Most women with hair loss do not require complex and extensive hormonal work-ups that so often are seen. However women with irregular periods, acne, excessive hair growth on the face (hirsutism), difficulty conceiving/infertility, early menopause and abnormal or rapid hair loss do require hormone tests. 

 

Conclusion

Complete blood counts, along with tests for iron status (ferritin test) and thyroid status (TSH) are among the most important tests for all women with concerns about hair loss. Other tests may also be important for any particular individual but the exact test to order depends on the information obtained during the patient interview.  Too often I hear it said that a female patient does not need blood tests. For example, I often hear it said that a female presenting with classic androgenetic alopecia does not need blood tests because classic androgenetic alopecia is not associated with blood test abnormalities.

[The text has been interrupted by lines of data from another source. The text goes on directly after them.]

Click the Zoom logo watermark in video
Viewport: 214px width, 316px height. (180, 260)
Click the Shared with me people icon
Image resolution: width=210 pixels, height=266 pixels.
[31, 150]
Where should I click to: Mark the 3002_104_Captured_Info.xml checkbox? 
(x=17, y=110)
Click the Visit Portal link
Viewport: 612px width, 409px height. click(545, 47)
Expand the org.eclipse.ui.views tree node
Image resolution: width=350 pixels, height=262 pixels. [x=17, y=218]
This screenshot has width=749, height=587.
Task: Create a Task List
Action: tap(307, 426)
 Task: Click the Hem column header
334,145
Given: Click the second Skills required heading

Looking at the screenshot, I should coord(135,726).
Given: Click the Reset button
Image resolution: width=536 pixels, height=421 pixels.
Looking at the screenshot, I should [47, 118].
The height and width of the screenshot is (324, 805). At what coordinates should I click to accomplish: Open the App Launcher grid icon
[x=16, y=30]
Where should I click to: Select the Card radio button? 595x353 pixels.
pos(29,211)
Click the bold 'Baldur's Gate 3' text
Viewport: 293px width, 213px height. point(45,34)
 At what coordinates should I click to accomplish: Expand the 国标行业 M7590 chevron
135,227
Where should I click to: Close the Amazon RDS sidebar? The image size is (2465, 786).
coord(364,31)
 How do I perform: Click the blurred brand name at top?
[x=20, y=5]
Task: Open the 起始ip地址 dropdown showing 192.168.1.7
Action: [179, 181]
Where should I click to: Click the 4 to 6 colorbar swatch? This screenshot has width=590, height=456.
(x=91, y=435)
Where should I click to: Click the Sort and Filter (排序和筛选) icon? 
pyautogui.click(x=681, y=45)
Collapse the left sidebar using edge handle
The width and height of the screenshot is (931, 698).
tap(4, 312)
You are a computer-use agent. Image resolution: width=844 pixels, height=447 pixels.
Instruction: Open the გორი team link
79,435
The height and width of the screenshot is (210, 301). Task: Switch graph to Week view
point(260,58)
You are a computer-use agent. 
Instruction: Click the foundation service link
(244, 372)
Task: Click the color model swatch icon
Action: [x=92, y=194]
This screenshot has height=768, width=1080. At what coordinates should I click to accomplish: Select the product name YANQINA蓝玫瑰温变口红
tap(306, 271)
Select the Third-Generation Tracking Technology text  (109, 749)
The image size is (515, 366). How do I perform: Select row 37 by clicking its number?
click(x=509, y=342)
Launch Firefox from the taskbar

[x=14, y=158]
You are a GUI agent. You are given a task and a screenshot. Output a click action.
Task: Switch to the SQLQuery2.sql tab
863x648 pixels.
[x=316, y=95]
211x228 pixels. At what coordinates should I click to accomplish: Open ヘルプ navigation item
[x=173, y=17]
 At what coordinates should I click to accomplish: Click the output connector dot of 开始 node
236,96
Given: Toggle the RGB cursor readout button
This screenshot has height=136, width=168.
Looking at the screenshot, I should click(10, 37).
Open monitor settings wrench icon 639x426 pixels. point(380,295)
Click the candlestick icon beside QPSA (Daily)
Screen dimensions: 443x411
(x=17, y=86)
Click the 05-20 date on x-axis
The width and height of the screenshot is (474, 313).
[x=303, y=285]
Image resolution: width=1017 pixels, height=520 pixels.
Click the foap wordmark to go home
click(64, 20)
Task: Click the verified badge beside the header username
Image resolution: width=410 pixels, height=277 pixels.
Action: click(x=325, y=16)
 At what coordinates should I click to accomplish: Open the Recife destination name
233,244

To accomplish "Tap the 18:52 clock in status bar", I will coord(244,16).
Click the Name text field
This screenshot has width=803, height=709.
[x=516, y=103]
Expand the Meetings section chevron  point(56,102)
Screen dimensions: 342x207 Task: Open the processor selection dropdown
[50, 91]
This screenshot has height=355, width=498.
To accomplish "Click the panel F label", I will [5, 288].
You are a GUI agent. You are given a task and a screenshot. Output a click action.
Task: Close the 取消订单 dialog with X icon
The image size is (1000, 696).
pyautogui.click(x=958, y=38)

Here, one needs to consider that classic androgenetic alopecia may be associated with low vitamin D and research has even shown that it may be associated with cholesterol abnormalities as well (low HDL, high LDL).  If one feels they can exclude with certainty that this patient does not have iron deficiency or a thyroid disorder, they are incorrect.

All women with hair loss need blood tests. 

 

REFERENCE

Rushton DH, et al. The importance of adequate serum ferritin levels during oral cyproterone acetate and ethinyl oestradiol treatment of diffuse androgen-dependent alopecia in women. Clinical Trial. Clin Endocrinol (Oxf). 1992.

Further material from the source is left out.